Il problema evidentemente è la differenza con ciò che è insegnato nel Catechismo cattolico. In un articolo su Avvenire del 25 luglio 2016 che commentava il documento Ad resurgendum cum Christo sulla cremazione si leggeva: “Mentre il corpo infatti, recita il Catechismo della Chiesa cattolica, cade nella corruzione, l’anima, che è immortale va incontro al giudizio divino in attesa “di ricongiungersi al corpo quando, al ritorno del Signore, risorgerà trasformato”. Lo stesso articolo affermava “Saremo giudicati sull’amore, ripetono i padri della Chiesa. E con loro, lo ribadisce spesso anche papa Francesco. Di sicuro, a fare la differenza, sarà il comportamento che abbiamo tenuto in questa vita, alla luce di quanto indica il Vangelo. Una volta morti, comunque, andremo incontro al “giudizio particolare”, una sorta di conseguenza diretta, di retribuzione immediata, per la nostra fede e le nostre opere. L’effetto sarà l’ingresso, diretto o dopo un periodo di purificazione, nella beatitudine del cielo, oppure, Dio non voglia, nella dannazione eterna”. In sintesi le anime dei buoni vanno o in cielo e quelle dei cattivi in uno stato di dannazione eterna. Dottrina tradizionale e accettata da molti, ma non proprio somigliante alla spiegazione biblica rilasciata da Ravasi.

Per inciso va detto, senza entrare troppo nello specifico, che anche altre religioni insegnano una vita eterna in un ambiente celestiale dopo la morte.

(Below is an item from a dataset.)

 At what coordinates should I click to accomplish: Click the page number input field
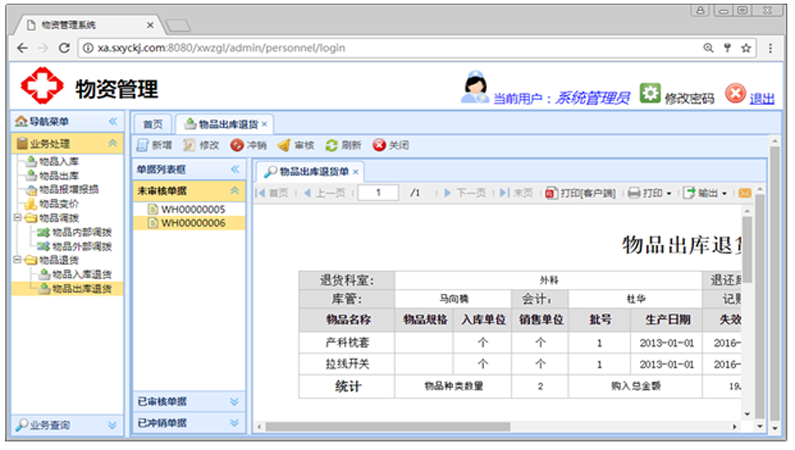tap(378, 193)
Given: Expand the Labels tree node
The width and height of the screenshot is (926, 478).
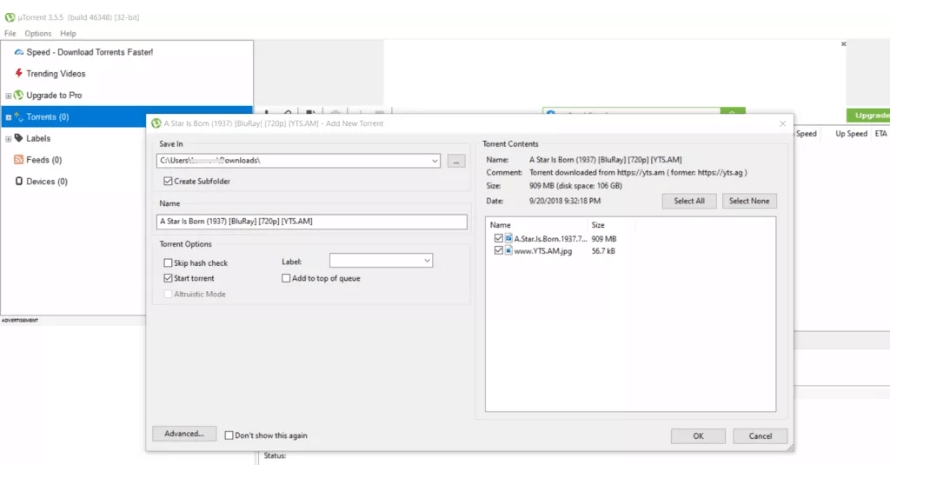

Per esempio alcuni musulmani in un’interpretazione estrema dei passi coranici, forgiano uomini e donne kamikaze disposti a suicidarsi e massacrare innocenti per la ricompensa proposta loro da alcuni maestri religiosi, legata proprio al concetto di sopravvivenza spirituale dopo la morte.

Tornando a Ravasi è interessante che quando si sofferma sul significato di carne e sangue nel passo di Deuteronomio scrive: “È sulla lettura letteralista di questo passo, destinato in realtà a tutelare la vita, che i Testimoni di Geova proibiscono la trasfusione di sangue.” La frase sembra una forzatura dialettica, un’aggiunta priva di connessione, quasi un interpolazione visto il mancato legame dell’argomentazione con la nota posizione sulle emotrafusioni dei Testimoni di Geova, mutuata –  a detta degli interessati- anche da passi del Nuovo Testamento. Un argomento che richiederebbe un approfondimento in tutt’altro contesto indipendentemente dalle posizioni in campo.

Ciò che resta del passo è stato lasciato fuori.